> [Supplied text]:
[Start of Attachment]
Spencer, 18, is a vlogger who uses his platform on YouTube to be open and honest about societal pressures to follow the ‘right’ path. Dropping out of school and pursuing his passions outside formal education has produced an inspiring career trajectory. Hailing from Devon, he is acutely aware of the how much environments shape young minds. He is hungry to explore the world in a bid to celebrate differences that make everyone so individual. Carving out new narratives and highlighting existing ones in his area, Spencer’s youtube channel serves as an outlet for style but ultimately it unites people and allows many to express themselves. His collaboration with Collusion is an extension of his eagerness to learn outside the boundaries of convention.
“It's exhausting to see the same problems in fashion… I have never seen myself, as someone with one hand, or someone with a difference in appearance, on any form of media…”
Grace, 23, is a body positivity activist, a frequent TV personality, and an actress. Her impressive range has afforded her the confidence to speak on matters that are still largely bereft from the media landscape. Having a foreshortened arm since birth has enabled her to approach issues of representation on her and her sister Amelia’s witty and insightful YouTube channel. Grace’s work with COLLUSION sees her strive to become part of the drastic change that she wants to see in a fashion industry that still isn’t inclusive enough.
“I joined Collusion because I wanted to be part of something that created the change that I want to see.”
Chidera, 23, known to her followers as The Slumflower, is an award-winning blogger and author, and a politically astute force to be reckoned with. Her moniker is inspired by Street Etiquette’s ‘Slumflower’ project that centered around the idea of a rose growing from concrete which the young author sees as a direct parallel to her own experience of growing up in Peckham. Her self-help tomes and inspiring TED talks cover a wide range of contemporary feminist issues. From body positivity – Chidera began a viral movement named #SaggyBoobsMatter – to issues on race and gender, she is already a leading voice on intersectional politics.
Jebi Ndimuntoh Labembika
“My main focus is to change the narrative of how Africa in general has been portrayed in the media… Now is a time that we can start to have a more truthful conversation about each other's cultures, you know. Countries just being stereotypes in people's minds - it needs to go.”
[End of Attachment]
> [Given material]:
[Start of Attachment]
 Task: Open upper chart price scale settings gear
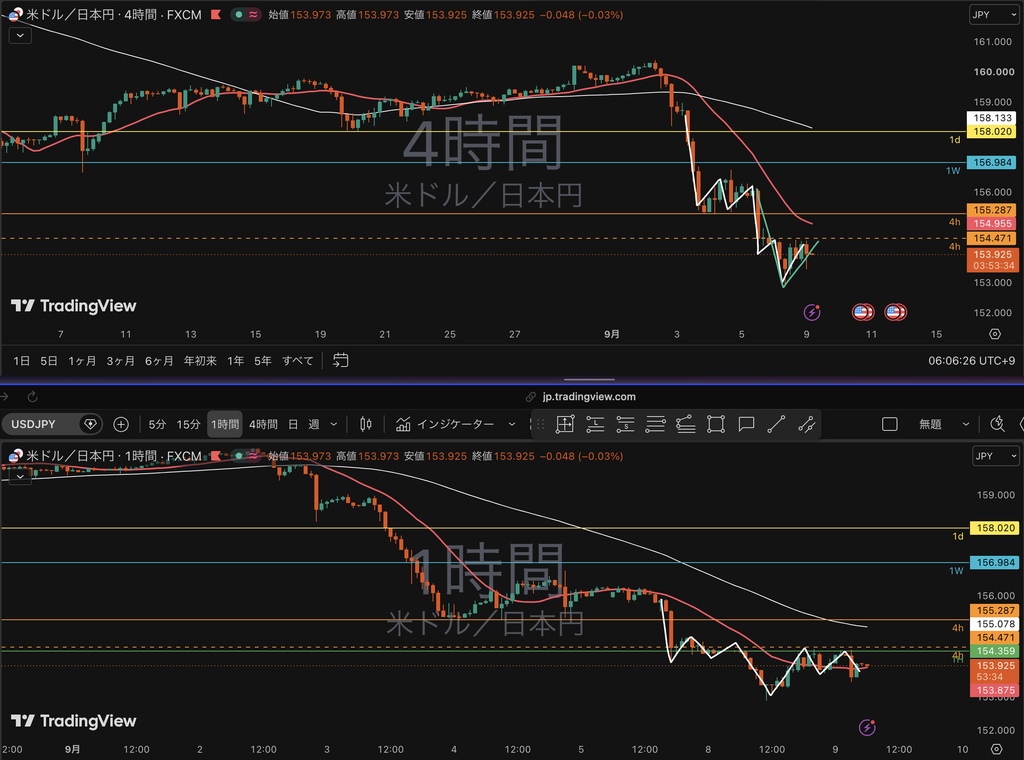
[End of Attachment]
> [Exercise set]:
1. In the profiles of Collusion collaborators, why does Chidera go by the name The Slumflower? Answer in one to three sentences.
2. List every person the profiles of Collusion collaborators refer to by name.
3. Write the next part of the profiles of Collusion collaborators, picking up after the final quotation.
None of the lines are needed for the work here.

> [Answers to the tasks]:
1. Her moniker comes from Street Etiquette's 'Slumflower' project, which centered on the idea of a rose growing from concrete. She sees that image as a direct parallel to her own experience of growing up in Peckham.

2.
Spencer
Grace
Amelia
Chidera
Jebi Ndimuntoh Labembika

3.
Hyper-creative fashion enthusiast Jebi, 19, is a student, blogger, stylist and photographer currently studying at Central St. Martins. Jebi is passionate about furthering a progressive narrative about the African diaspora in the wider media, through style. Hailing from Cameroon, Jebi has consistently used his upbringing there as his touchstone for his stylistic choices; it has also spurred on his desire to change negative stereotypes about other nationalities. Perception and the manner in which society communicates is intrinsic to Jebi’s outward and inward ideological principles. Sporting carefully-put-together tailored looks, Jebi’s consideration to detail and poise is applied in equal measure to his collaborative contributions to Collusion.
“Other people like me can see this and feel like 'if she can do it, I can do it as well. She's my age, she's my colour, she's a female’.”
Clarissa is a multidisciplinary creative, she navigates herself through film-making to clothing design and styling with impressive agility. GDS (GIRLS DO SUCCEED) is a luxe-sports brand Clarissa created to celebrate and showcase the fusion of women’s fashion, sport, and lifestyle. It acts as another point on her multifaceted blog to empower young women. Clarissa’s blog Vintagedollrisa began when she was 17 and served as a journal of personal style and identity. At the heart of Clarissa’s collaboration with COLLUSION is the idea of furthering a message to the young women tuning into her style to be confident in the power their body holds.